Comparing the list of stationers holding an interest in the texts of F1 with evidence derived from an examination of the paper stocks used in the folio provides some insight into how the project came together (for further analysis of the paper stocks in F1, see Gants 1998). Walter Burre owned complete or partial rights to seven of the nine plays, John Smethwicke owned Every Man Out of His Humour, Matthew Lownes owned Poetaster, and various parts of the poetry, entertainments and masques were owned by Edward Blount, Richard Bonion, Thomas Thorpe and Henry Walley. In addition, Richard Meighen, who had worked with these stationers before, also invested in the work. Given that financing the project probably included substantial funding from the original copyright holders, and recognizing that paper constituted a significant expense in a book’s production, it would not be surprising if the printer William Stansby arranged part or all of his paper supply individually with the different interested parties.

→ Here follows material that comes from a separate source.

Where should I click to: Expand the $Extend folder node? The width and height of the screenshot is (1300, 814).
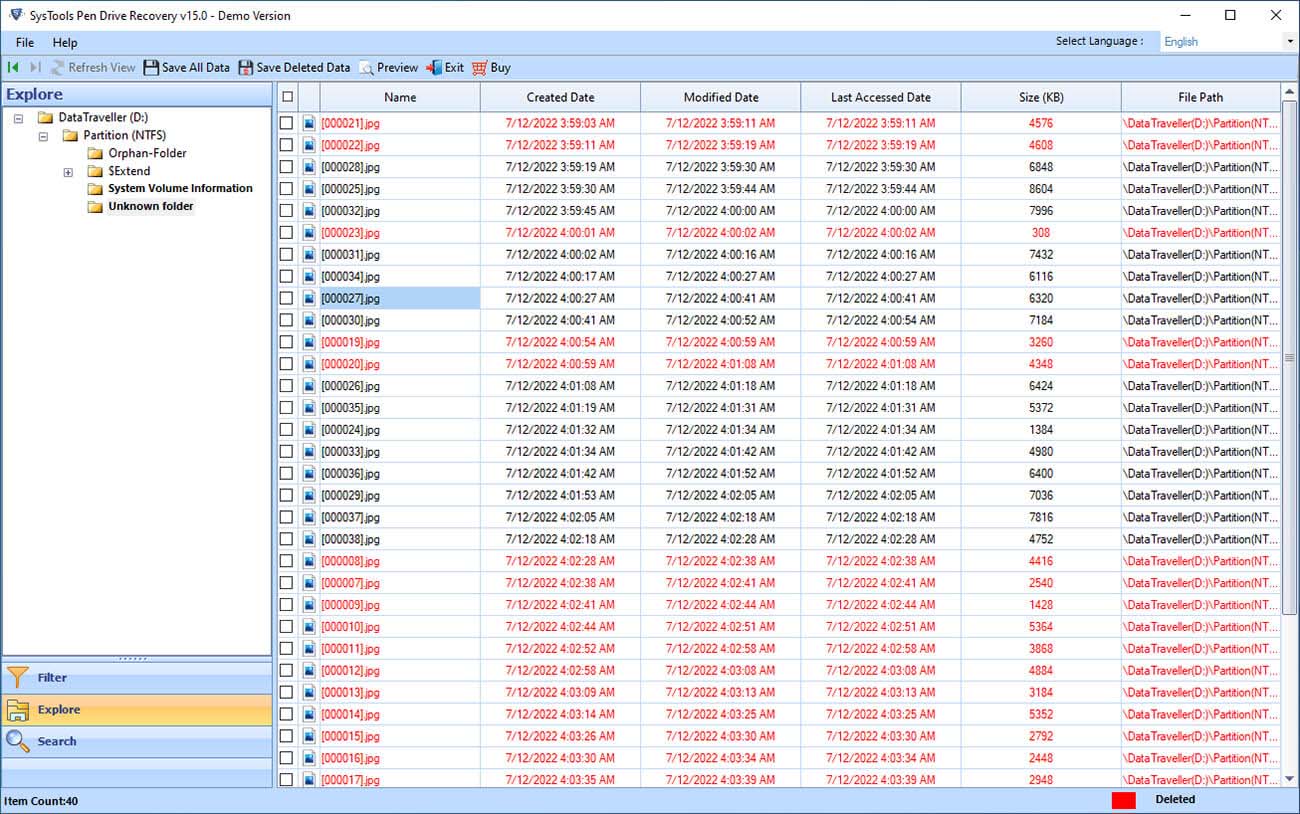68,171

In fact, this is what we see in the printing of the plays. Every Man Out of His Humour, owned by Smethwicke, is printed almost exclusively on one stock of paper, with some remnants appearing in the final quires. This selection of paper changes abruptly to a second stock with the commencement of printing on Cynthia's Revels, owned by Burre. One gathering into Poetaster, owned by Lownes, the type of paper used switches again, this time to a mixture of a third and fourth stock. Finally, with the printing of Sejanus and the remaining plays, all owned by Burre, the sheets are again from the second stock, Burre’s stock, a type that continues with only a few interruptions through Volpone, Epicene, and parts of The Alchemist and Catiline. Interestingly, the remainder of the folio (the poems, entertainments and masques) displays another paper-stock distribution arrangement, with the early sections of Epigrams printed on the left-over Burre stock, the section from the middle of Epigrams through Hymenaei printed primarily on a new mixture of stocks, and then The Haddington Masque through to the end on paper from two previously used stocks. The pattern of paper use in the masques and entertainments indicates that Stansby, who registered for himself the remainder of the unpublished court masques just before beginning production on the folio, also had a minor hand in financing the book’s final quires.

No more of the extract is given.